Albert Speer fut le confident d’Hitler. Il devint son ministre et œuvra en acteur majeur dans l’administration du Troisième Reich. Mais celui-ci a toujours déclaré méconnaître les crimes du régime. De plus, il est resté discret sur son rôle dans l’Etat nazi. Il a consigné ses mémoires dans deux ouvrages Au cœur du Troisième Reich et Journal de Spandau. Chacun connaît la valeur d’une autobiographie, un moyen bien utile pour réécrire l’Histoire et présenter différemment les implications et les actions, soit pour se donner un rôle plus glorieux, soit pour les minimiser comme c’est le cas ici. Par contre, il est passionnant de pouvoir lire et comparer des événements tels que racontés par l’acteur et la réalité, tant que faire se peut, plus historique.
Mais, avec ces textes, Albert Speer a égaré les juges de Nuremberg comme des biographes qui, subjugués par le personnage, n’ont fait qu’accréditer sa version. Il est vrai qu’il offre un contraste frappant avec la plupart des dignitaires nazis. Il reconnait une part de culpabilité dans une responsabilité collective (sic !). Cependant, c’est grâce à ce type d’individus, sans préoccupations morales, déterminé, ambitieux, que le régime a pu exister, perdurer.
Speer est issu d’une famille aisée. Il possède une intelligence exceptionnelle. Il se soumet aux exigences de son époque, revendique un goût pour les activités de plein air, le camping… Mais il est fortement attiré par les plaisirs matériels, le train de vie des classes dirigeantes, les voitures de sport, la bonne chère… Il doit son ascension, l’accès à une position élevée grâce à sa proximité avec Hitler. C’est en 1933 qu’une série de rencontres, de petites missions ponctuelles lui permettent d’entrer dans le cercle des intimes du Führer. La place d’architecte du régime étant vacante après le décès de Paul Troost, il prend sa place en 1934.
Il fait preuve alors d’un sens rarissime de l’organisation ce qui lui vaudra d’accéder à d’autres fonctions. Il se distingue une première fois pour les célébrations du 1er mai à Berlin ce qui lui vaut d’organiser le temple des manifestations démesurées à Nuremberg. Hitler lui confie alors le chantier de la grande chancellerie, un bâtiment gigantesque, d’ailleurs, le seul de ce type qu’il ait achevé. En 1937, il est nommé inspecteur général pour la construction de la capitale du Reich, le nouveau Berlin dénommé Germania. Ces constructions amènent l’installation de nouveaux camps de concentration pour extraire et tailler les pierres nécessaires.
Il faut faire de la place pour les bâtiments du nouveau Berlin.
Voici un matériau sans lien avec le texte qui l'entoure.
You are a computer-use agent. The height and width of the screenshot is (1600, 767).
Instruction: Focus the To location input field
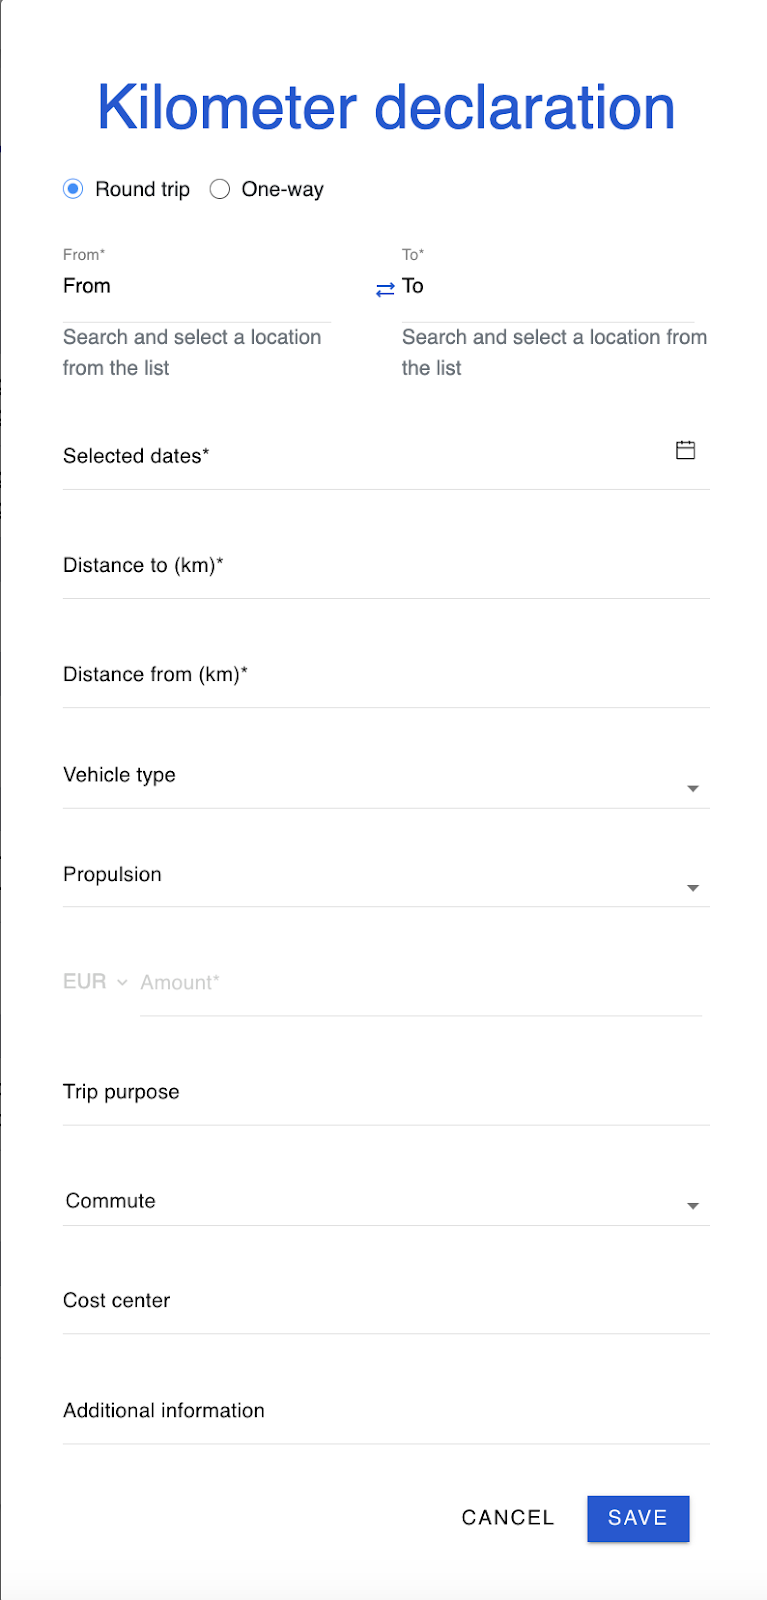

Speer, sans état d’âme, expulse les habitants, les obligeant à des logements précaires, allant jusqu’aux camps. Il coopère avec la SS pour faire travailler une main d’œuvre esclave. C’est, de nouveau, suite à un décès, celui de Fritz Todt, qu’il prend, nommé par Hitler, la direction de l’armement et celle de l’Organisation Todt, le grand groupe de génie civil et militaire.
Mais sa position n’est tenable que par sa proximité avec le Führer. Or, en décembre 1943, une blessure entraîne une longue hospitalisation qui l’éloigne de son mentor. D’autres profitent de l’occasion pour le mettre en retrait et le supplanter. Quand il est prisonnier des Alliés, il se réinvente un profil de repenti apolitique, position qui lui fait échapper à la peine de mort contre vingt ans de prison.
Malgré ce qui semble un dossier à charge, Martin Kitchen fait la part des choses, expose avec le plus d’honnêteté possible les circonstances, les positions prises, les décisions qu’il recoupe avec les actes qui ont suivi. L’historien réalise une biographie détaillée, étoffée, structurée, avec des analyses fines précises, concises, étayées avec les dernières découvertes dans la connaissance de cette époque.
L’auteur dresse un portrait plus véridique, plus proche de la réalité que celui que Speer a tenté de faire entériner.
serge perraud
Martin Kitchen, Speer, l’architecte d’Hitler (Speer. Hitler’s Architect), traduit de l’anglais par Martine Devillers-Argouarc’h, Perrin, octobre 2017, 640 p. — 27 €.